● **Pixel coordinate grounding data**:
- - -
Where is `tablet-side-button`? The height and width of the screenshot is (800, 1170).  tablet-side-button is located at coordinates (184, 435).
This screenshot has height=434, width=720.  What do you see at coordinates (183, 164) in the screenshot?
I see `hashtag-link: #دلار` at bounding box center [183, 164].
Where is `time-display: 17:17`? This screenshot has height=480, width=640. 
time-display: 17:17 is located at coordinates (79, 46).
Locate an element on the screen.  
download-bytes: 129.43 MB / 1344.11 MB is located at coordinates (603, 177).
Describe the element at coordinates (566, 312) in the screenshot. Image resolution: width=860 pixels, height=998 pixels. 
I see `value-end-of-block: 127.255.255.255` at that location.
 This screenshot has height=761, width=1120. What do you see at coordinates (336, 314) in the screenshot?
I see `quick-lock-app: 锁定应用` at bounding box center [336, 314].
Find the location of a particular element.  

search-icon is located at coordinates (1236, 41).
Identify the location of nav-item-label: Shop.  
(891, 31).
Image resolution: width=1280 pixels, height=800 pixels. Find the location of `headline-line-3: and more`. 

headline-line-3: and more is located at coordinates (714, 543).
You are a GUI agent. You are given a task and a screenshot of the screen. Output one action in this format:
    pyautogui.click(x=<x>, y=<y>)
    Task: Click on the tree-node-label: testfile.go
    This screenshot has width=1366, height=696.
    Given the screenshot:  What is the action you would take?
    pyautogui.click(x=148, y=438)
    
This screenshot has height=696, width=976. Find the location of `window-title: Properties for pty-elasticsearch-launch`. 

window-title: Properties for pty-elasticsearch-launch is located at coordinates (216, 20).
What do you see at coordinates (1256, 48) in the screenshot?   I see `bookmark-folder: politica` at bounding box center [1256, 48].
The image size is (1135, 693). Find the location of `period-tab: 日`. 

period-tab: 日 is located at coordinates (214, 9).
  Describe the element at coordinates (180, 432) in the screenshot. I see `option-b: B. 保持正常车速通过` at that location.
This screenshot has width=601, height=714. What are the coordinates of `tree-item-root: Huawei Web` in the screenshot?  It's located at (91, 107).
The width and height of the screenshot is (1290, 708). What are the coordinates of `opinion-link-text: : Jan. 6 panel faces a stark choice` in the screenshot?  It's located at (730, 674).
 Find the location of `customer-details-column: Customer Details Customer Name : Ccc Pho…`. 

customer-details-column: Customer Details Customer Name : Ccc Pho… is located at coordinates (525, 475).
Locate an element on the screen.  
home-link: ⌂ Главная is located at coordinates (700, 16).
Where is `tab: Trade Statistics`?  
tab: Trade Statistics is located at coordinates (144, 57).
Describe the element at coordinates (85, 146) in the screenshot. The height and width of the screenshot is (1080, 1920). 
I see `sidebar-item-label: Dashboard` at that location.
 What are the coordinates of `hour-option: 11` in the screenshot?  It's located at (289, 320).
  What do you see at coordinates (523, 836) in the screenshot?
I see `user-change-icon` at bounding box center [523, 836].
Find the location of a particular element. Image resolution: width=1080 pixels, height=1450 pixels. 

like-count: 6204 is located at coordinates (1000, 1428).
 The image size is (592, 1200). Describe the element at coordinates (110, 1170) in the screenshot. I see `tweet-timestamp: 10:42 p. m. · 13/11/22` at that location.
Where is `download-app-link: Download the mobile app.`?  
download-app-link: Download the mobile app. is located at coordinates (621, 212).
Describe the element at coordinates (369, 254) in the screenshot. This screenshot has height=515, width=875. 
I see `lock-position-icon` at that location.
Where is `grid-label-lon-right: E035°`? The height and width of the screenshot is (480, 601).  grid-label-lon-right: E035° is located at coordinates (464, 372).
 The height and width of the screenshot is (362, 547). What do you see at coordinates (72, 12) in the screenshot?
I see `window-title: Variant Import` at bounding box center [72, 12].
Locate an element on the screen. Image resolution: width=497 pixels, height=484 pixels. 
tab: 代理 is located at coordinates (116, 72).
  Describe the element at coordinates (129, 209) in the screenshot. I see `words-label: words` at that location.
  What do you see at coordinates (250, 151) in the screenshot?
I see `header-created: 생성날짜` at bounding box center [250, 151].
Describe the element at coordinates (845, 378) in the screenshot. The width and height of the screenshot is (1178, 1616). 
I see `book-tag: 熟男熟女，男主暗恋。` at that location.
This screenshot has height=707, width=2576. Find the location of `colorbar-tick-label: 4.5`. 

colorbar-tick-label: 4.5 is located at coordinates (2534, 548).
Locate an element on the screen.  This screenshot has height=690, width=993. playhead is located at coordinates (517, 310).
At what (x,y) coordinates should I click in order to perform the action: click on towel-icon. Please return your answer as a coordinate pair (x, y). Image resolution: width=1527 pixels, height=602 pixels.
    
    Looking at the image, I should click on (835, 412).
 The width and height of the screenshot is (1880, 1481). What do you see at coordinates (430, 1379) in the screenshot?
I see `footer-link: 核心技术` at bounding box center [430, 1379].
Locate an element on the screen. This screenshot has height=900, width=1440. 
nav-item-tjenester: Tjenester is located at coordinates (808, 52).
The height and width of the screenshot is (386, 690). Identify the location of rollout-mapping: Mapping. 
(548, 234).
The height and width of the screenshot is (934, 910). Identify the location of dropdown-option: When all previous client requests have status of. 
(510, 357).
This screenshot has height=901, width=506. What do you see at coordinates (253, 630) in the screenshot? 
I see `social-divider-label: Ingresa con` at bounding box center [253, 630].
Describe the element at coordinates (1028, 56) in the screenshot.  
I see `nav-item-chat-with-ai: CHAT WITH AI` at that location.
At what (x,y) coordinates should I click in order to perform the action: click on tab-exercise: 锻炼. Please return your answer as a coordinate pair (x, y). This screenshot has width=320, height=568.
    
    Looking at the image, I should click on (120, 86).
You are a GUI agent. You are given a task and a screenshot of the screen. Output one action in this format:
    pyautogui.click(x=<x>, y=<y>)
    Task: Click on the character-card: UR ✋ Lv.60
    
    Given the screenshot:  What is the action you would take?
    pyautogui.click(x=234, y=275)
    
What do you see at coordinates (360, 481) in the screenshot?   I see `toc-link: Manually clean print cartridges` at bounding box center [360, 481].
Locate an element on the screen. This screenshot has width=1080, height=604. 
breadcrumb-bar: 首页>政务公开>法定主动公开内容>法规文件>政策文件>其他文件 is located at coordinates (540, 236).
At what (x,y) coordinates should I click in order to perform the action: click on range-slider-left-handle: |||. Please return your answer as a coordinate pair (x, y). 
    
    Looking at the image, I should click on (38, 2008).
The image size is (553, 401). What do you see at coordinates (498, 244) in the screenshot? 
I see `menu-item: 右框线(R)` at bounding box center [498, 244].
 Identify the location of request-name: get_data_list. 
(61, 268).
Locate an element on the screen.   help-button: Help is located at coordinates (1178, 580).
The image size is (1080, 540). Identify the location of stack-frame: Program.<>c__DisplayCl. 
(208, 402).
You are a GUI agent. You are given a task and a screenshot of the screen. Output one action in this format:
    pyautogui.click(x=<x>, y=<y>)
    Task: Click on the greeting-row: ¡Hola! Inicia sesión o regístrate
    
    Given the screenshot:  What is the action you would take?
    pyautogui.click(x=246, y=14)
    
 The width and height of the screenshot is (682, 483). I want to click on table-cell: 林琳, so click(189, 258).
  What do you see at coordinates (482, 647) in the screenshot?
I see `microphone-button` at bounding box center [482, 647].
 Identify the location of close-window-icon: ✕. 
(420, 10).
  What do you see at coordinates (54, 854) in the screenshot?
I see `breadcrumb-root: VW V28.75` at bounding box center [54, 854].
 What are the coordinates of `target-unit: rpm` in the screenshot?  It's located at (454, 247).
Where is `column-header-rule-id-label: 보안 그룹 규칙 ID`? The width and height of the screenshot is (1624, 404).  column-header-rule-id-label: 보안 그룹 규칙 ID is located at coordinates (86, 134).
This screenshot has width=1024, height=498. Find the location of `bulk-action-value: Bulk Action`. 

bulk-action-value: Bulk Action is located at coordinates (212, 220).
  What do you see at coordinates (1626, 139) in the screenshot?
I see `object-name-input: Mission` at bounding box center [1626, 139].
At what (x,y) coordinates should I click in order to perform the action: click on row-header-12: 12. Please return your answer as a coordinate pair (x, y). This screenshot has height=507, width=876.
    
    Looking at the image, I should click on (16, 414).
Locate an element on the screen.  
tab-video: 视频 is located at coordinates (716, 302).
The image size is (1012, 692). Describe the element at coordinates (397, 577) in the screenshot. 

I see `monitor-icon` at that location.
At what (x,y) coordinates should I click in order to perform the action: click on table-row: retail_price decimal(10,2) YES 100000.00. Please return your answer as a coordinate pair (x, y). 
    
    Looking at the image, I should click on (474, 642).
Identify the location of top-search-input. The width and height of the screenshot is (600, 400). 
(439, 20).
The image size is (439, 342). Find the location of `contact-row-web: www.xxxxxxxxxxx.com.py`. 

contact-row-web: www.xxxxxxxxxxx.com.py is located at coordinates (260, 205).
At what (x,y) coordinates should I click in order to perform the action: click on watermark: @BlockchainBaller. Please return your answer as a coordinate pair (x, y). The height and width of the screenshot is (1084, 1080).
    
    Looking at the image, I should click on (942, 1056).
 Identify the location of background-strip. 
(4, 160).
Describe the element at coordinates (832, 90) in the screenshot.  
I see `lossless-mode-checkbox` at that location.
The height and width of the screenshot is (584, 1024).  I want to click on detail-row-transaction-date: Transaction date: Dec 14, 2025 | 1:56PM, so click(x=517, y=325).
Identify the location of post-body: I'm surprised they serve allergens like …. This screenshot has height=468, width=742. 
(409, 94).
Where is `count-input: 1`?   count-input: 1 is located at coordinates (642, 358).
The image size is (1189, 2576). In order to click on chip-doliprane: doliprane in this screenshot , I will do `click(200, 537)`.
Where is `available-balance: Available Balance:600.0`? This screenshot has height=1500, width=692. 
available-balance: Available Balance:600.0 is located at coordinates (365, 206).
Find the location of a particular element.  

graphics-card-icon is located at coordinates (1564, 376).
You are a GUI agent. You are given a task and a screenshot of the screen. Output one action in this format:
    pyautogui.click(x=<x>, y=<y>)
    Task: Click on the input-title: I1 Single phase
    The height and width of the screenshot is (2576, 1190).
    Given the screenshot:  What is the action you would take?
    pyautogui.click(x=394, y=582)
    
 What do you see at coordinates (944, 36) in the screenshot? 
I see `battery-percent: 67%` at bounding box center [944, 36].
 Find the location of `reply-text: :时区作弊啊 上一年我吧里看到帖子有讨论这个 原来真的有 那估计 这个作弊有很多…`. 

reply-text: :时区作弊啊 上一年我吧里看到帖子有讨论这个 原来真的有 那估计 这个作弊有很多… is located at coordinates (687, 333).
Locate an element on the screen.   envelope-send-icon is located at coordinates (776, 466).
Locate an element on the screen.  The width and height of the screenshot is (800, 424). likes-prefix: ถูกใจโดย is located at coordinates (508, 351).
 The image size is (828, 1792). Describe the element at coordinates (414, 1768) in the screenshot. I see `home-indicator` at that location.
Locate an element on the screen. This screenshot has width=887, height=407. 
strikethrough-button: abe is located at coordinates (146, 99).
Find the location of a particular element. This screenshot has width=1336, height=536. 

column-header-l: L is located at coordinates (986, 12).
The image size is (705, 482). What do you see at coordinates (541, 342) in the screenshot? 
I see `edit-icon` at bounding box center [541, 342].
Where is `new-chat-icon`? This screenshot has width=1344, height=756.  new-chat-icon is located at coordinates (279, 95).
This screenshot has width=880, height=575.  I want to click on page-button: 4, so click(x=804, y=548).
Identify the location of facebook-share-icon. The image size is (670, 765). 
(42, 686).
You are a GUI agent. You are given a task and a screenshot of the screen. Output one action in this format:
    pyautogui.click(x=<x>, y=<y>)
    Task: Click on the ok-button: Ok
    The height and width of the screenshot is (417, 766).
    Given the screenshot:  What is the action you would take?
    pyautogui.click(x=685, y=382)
- - -
● **GOAL OF THE EXERCISE**: Rewrite the records, from the start through the line containing "What do you see at coordinates (1256, 48)", inclusive, as a Markdown table with the columns Row and Line. Number the rows in order, and leave out blank lines.

● **TASK ANSWER**:
| Row | Line |
|---|---|
| 1 | Where is `tablet-side-button`? The height and width of the screenshot is (800, 1170).  tablet-side-button is located at coordinates (184, 435). |
| 2 | This screenshot has height=434, width=720.  What do you see at coordinates (183, 164) in the screenshot? |
| 3 | I see `hashtag-link: #دلار` at bounding box center [183, 164]. |
| 4 | Where is `time-display: 17:17`? This screenshot has height=480, width=640.  |
| 5 | time-display: 17:17 is located at coordinates (79, 46). |
| 6 | Locate an element on the screen.   |
| 7 | download-bytes: 129.43 MB / 1344.11 MB is located at coordinates (603, 177). |
| 8 | Describe the element at coordinates (566, 312) in the screenshot. Image resolution: width=860 pixels, height=998 pixels.  |
| 9 | I see `value-end-of-block: 127.255.255.255` at that location. |
| 10 |  This screenshot has height=761, width=1120. What do you see at coordinates (336, 314) in the screenshot? |
| 11 | I see `quick-lock-app: 锁定应用` at bounding box center [336, 314]. |
| 12 | Find the location of a particular element.   |
| 13 | search-icon is located at coordinates (1236, 41). |
| 14 | Identify the location of nav-item-label: Shop.   |
| 15 | (891, 31). |
| 16 | Image resolution: width=1280 pixels, height=800 pixels. Find the location of `headline-line-3: and more`.  |
| 17 | headline-line-3: and more is located at coordinates (714, 543). |
| 18 | You are a GUI agent. You are given a task and a screenshot of the screen. Output one action in this format: |
| 19 |     pyautogui.click(x=<x>, y=<y>) |
| 20 |     Task: Click on the tree-node-label: testfile.go |
| 21 |     This screenshot has width=1366, height=696. |
| 22 |     Given the screenshot:  What is the action you would take? |
| 23 |     pyautogui.click(x=148, y=438) |
| 24 | This screenshot has height=696, width=976. Find the location of `window-title: Properties for pty-elasticsearch-launch`.  |
| 25 | window-title: Properties for pty-elasticsearch-launch is located at coordinates (216, 20). |
| 26 | What do you see at coordinates (1256, 48) in the screenshot?   I see `bookmark-folder: politica` at bounding box center [1256, 48]. |